While getting rid of the gas chamber altogether will represent progress, there is no reason to be killing healthy, treatable and rehabilitatable animals at all in the face of lifesaving alternatives. The next step for Johnston County should be to implement ALL of the proven lifesaving steps of the “No Kill Equation“:
- Feral Cat TNR Program Trap-Neuter Release (TNR) programs allow shelters to reduce death rates of free-living cats. Traditional methods of managing the feral cat populations have involved removing cats from their home territories and euthanizing them. Modern community cat management strategies involve neutering the cats and returning them to their capture site (TNR). As a neutered community cat population ages, the number of cats will decrease by natural attrition and will not be replaced by subsequent generations. Numerous studies have shown that trap/neuter/return is the most effective way to reduce community cat populations over time, and it is the only successful method to keep feral cats from being euthanized.
- High Volume, Low Cost Spay and Neuter Services No-and low-cost, high-volume spay and neuter reduces the number of animals entering the shelter system, allowing more resources to be allocated toward saving lives. These services should be readily available to targeted populations of people unable to afford the surgery at the normal rate and/or specific jurisdictions within a community known for having a large number of unaltered animals. These services have been proven to reduce shelter intake, making spay and neuter incredibly cost effective.
- Rescue Partnerships Rescue groups provide a valuable resource to shelters. An adoption or transfer to a rescue group free up kennel space, reduce expenses, and will improve a community’s rate of lifesaving. Partnerships between shelters and rescue groups are vital, and rare is the circumstance in which a licensed rescue group would be denied an animal.
- Foster Care Volunteer foster care is a low-cost and often no-cost way of increasing a shelter’s capacity, caring for sick and injured or behaviorally challenged animals, and thus saving more lives. Providing temporary foster care to litters of puppies or kittens that are too young for adoption, animals who are shy, those that need some extra TLC, or animals who need special medical attention can dramatically increase the lifesaving capacity.
- Comprehensive Adoption Adoptions are vital to the lifesaving mission. The quantity and quality of shelter adoptions is in shelter management’s hands, making lifesaving a direct function of shelter policies and practice. If shelters better promoted their animals and had adoption programs responsive to community needs, including public access hours for working people, providing a welcoming atmosphere and excellent customer service, offsite adoptions, adoption incentives, and effective marketing, contrary to conventional wisdom, shelters can adopt their way out of killing.
- Pet Retention While some surrender of animals to shelters are unavoidable, others can be prevented-but only if shelters work with people to help them solve their problems. Saving animals requires shelters to develop innovative strategies for keeping people and their companion animals together. And the more a community sees its shelters as a place to turn for advice and assistance, the easier this job will be.
- Medical and Behavioral Programs To meet its commitment to a lifesaving guarantee for all savable animals, shelters need to keep animals happy and healthy and keep animals moving efficiently through the system. To do this, shelters must put in place comprehensive vaccination, handling, cleaning, socialization, and care policies before animals get sick and rehabilitative efforts for those who come in sick, injured, un-weaned, or traumatized.

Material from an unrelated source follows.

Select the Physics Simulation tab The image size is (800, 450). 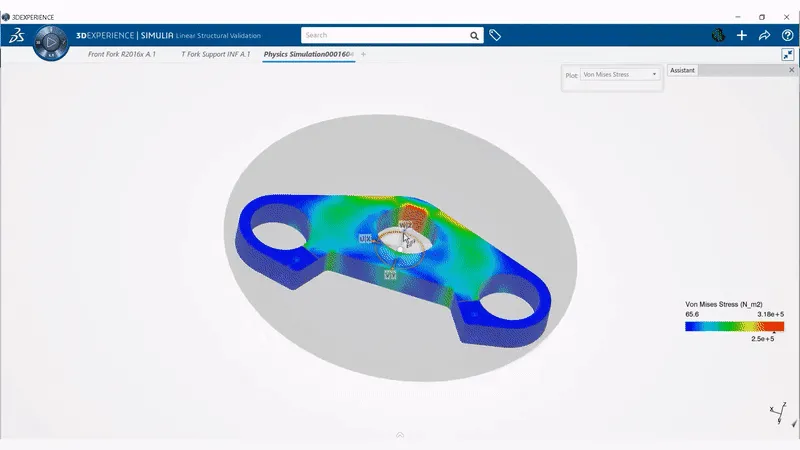[x=308, y=53]
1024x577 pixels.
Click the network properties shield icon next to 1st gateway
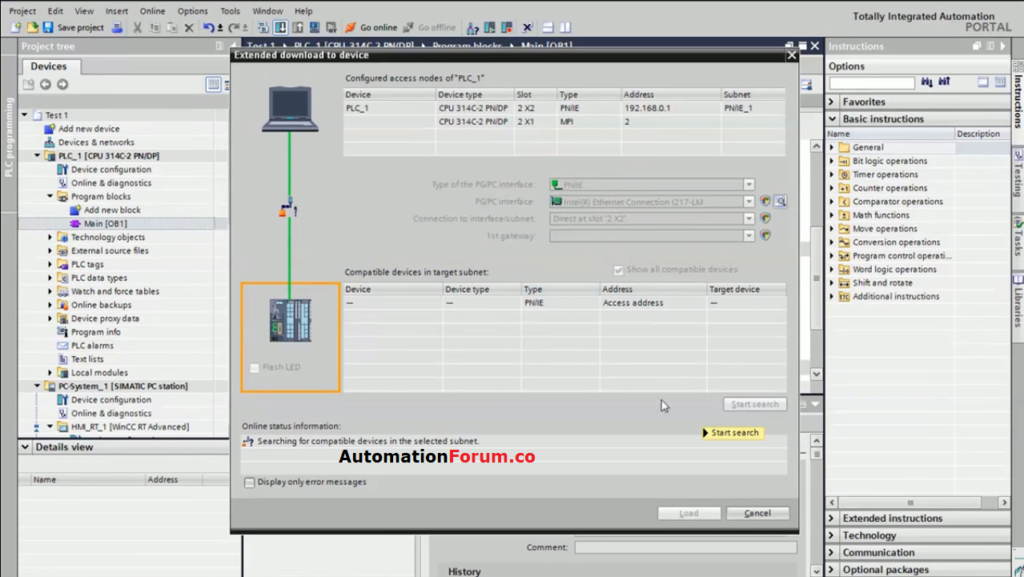765,235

- Public Relations/Community Involvement Increasing adoptions, maximizing donations, recruiting volunteers and partnering with community agencies comes down to increasing the shelter’s public exposure. And that means consistent marketing and public relations. Public relations and marketing are the foundation of a shelter’s activities and success.
- Volunteers Volunteers are a dedicated “army of compassion” and the backbone of a No Kill effort. There is never enough staff, never enough dollars to hire more staff, and always more needs than paid human resources. That is where volunteers make the difference between success and failure and, for the animals, life and death.
- Proactive Redemptions One of the most overlooked areas for reducing killing in animal control shelters are lost animal reclaims. Shifting from a passive to a more proactive approach has allowed shelters to return a large percentage of lost animals to their families.
- Compassionate Director The final element of the No Kill Equation is the most important of all, without which all other elements are thwarted–a hard working, compassionate animal shelter director who is willing to be accountable to results by implementing these programs. Get the right people on the team who bring strong, knowledgeable, flexible, and inspired leadership!